Newman

4X2

an online poetry journal

Photo by Melissa Hotchkiss

Perception

by Heather Newman

She found a job and hunkered down that winter, though
he had taken off to shoot volcanoes in Bora Bora.
She knew it signaled an exit strategy but signed on as

an underpaid assistant to a misogynist in a
windowless office. We say we pay for our fathers’
sins, meaning she paid off her husband’s cell phone bill

with more unknown callers. In one version of truth,
the female rabbit pulls out her fur to add to the nest
as Daphne, now a tree, thanks Apollo for cutting her branches.

Poet's Statement: "Perception" evolved from a poetry prompt to find lines and write their opposites. Experimenting with literal and figurative meanings led me to think about truth as a perception, as a means to seize and understand.
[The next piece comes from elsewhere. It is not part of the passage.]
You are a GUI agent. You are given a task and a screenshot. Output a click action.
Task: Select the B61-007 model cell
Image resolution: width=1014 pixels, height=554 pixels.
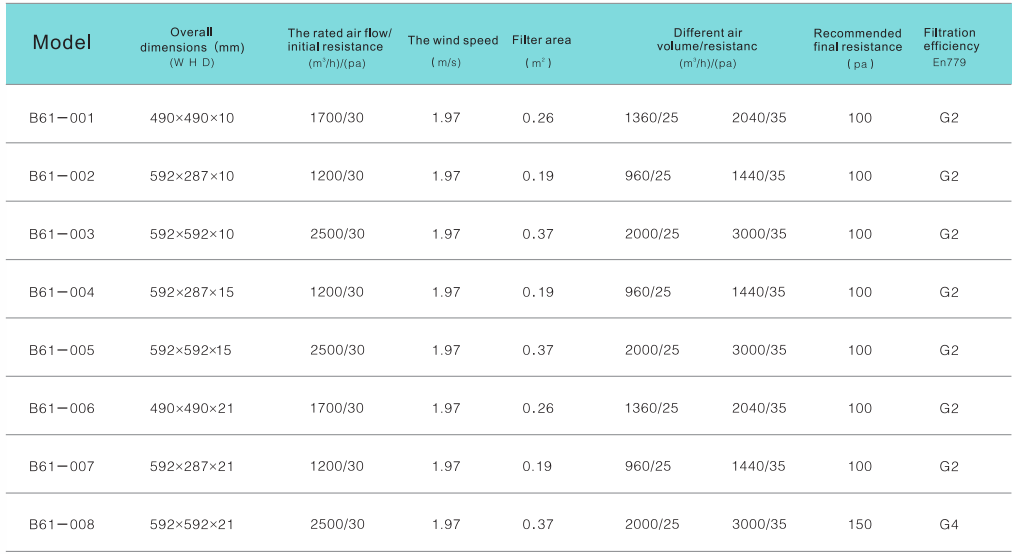click(x=62, y=466)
Predators and prey in all species act out of their own versions of truth. They all create survival mechanisms.

Bio: Heather Newman's work is forthcoming in Hanging Loose #111, and has appeared in Right Hand Pointing, The Inquisitive Eater, Voices From Here, Vol. II (Paulinskill Poetry Project anthology) and more. She received an MFA in Creative Writing from The New School in 2019, is a member of the South Mountain Poets, and teaches at The Writers Circle in NJ.